Out of District Kids Deserve Full Access to Same Opportunities

Chances are you know at least one BHS student who does not live in Berkeley. Many of these people are inter-district transfers whose enrollment has been approved by the Berkeley Unified School District (BUSD), primarily children of BUSD employees or those subject to extenuating circumstances (e.g., their safety). However, some number of them are unverified non-residents, who attend Berkeley schools without BUSD’s knowledge of their non-Berkeley residence. In recent years, such students and their families have alternately come under fire for enrollment fraud or have been seen as symptoms of a larger issue of inequality, gentrification, and displacement. But the question is not so much about these individual people’s intentions, or the BUSD’s appearance of jealously guarding high-quality education, but the forces at work behind public school funding, taxes, and district enforcement.

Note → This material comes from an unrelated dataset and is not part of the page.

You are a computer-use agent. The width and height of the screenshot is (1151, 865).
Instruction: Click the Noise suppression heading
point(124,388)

This school year, as part of the latest board policy, students heading into middle and high school had to re-enroll in the BUSD with proof of residence, such as utility bills. In addition to these precautions, district officers also visited the homes of 503 families for address verification. These checks caused 89 students to be denied enrollment. This new policy is part of a larger movement towards stronger enrollment enforcement — unverified non-resident families do not pay the parcel taxes and bond measures that go towards Berkeley public school funding. However, more students, no matter their residence, also mean more state funding for the school district. According to a study by UC Berkeley graduate Rinat Fried, unverified non-resident students actually provide a net funding benefit to BUSD. Moreover, students below the poverty line qualify for additional federal funding. This means the school district has the ability to essentially make money off unverified students, specifically disadvantaged ones.

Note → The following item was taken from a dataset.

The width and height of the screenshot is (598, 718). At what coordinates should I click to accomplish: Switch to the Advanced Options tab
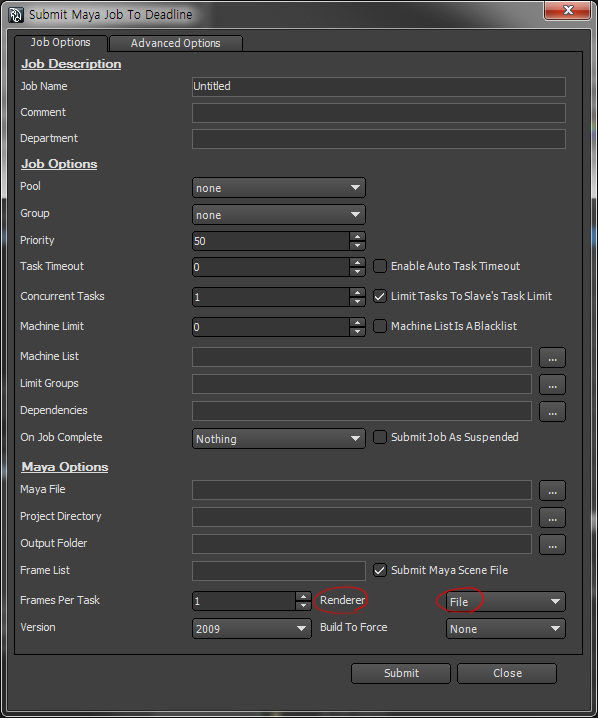click(176, 43)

Such algebra might raise thorny questions about the motivation behind enrollment enforcement, but the fact is there is simply not enough room for every family that desires a Berkeley education for their children. BUSD enrollment is at a recent high of 9,581 students and counting, causing many classrooms to be moved into portables and former elective and multi-purpose rooms. Such crowding yields even more vitriolic resentment of unverified out-of-district families. With BUSD admission so coveted and competitive, the question arises: why is a Berkeley education considered so valuable?

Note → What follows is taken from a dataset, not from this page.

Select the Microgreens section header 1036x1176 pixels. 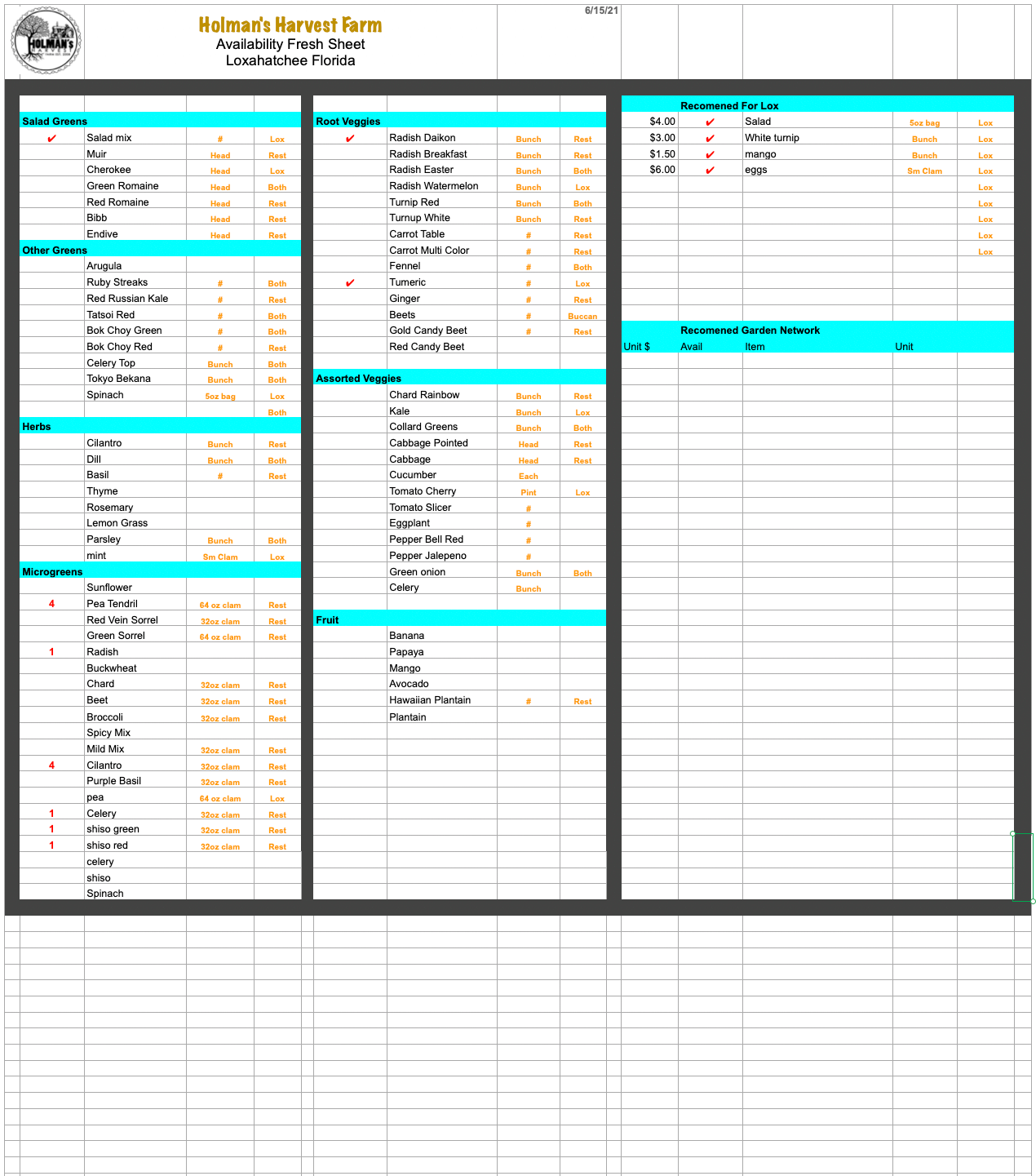click(52, 572)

Berkeley, unlike its surrounding cities, has additional property taxes that are funneled directly towards public education. Berkeley residents voted for this parcel tax after Prop 13, a measure that controls taxes for California property owners, was passed, essentially gutting public school funding. This parcel tax directly contributes to high-quality education, leading to competition for district residence. This in turn yields a skyrocketing housing market and fierce competition for BUSD admission.

Given the rampant educational inequality in the Bay Area, especially between Berkeley and its surrounding cities, the issue becomes not one of BUSD keeping underprivileged students from attending, but these students not having access to the same standard of education in their own districts. This raises an even thornier, more deep-rooted question: is the BUSD obligated to help these children? Giving quality education to each and every child, no matter where they live, is most certainly a central tenet of public education, but in this case, it is most effective to strike at what caused this inequality in the first place — California’s Prop 13. Unverified non-resident students are a symptom of a much larger disease, and Berkeley’s plight is only so striking in that it is different from everything around it — Prop 13 dramatically reduced public school funding everywhere, creating a mad scramble for Berkeley’s parcel-taxed education and thus its housing, beginning a self-perpetuating cycle of gentrification. The fault line is much longer than previously thought, but we as Berkeley students — resident or not — must work together to make high-quality public education available for everyone, not just those who can afford to live in the Berkeley bubble.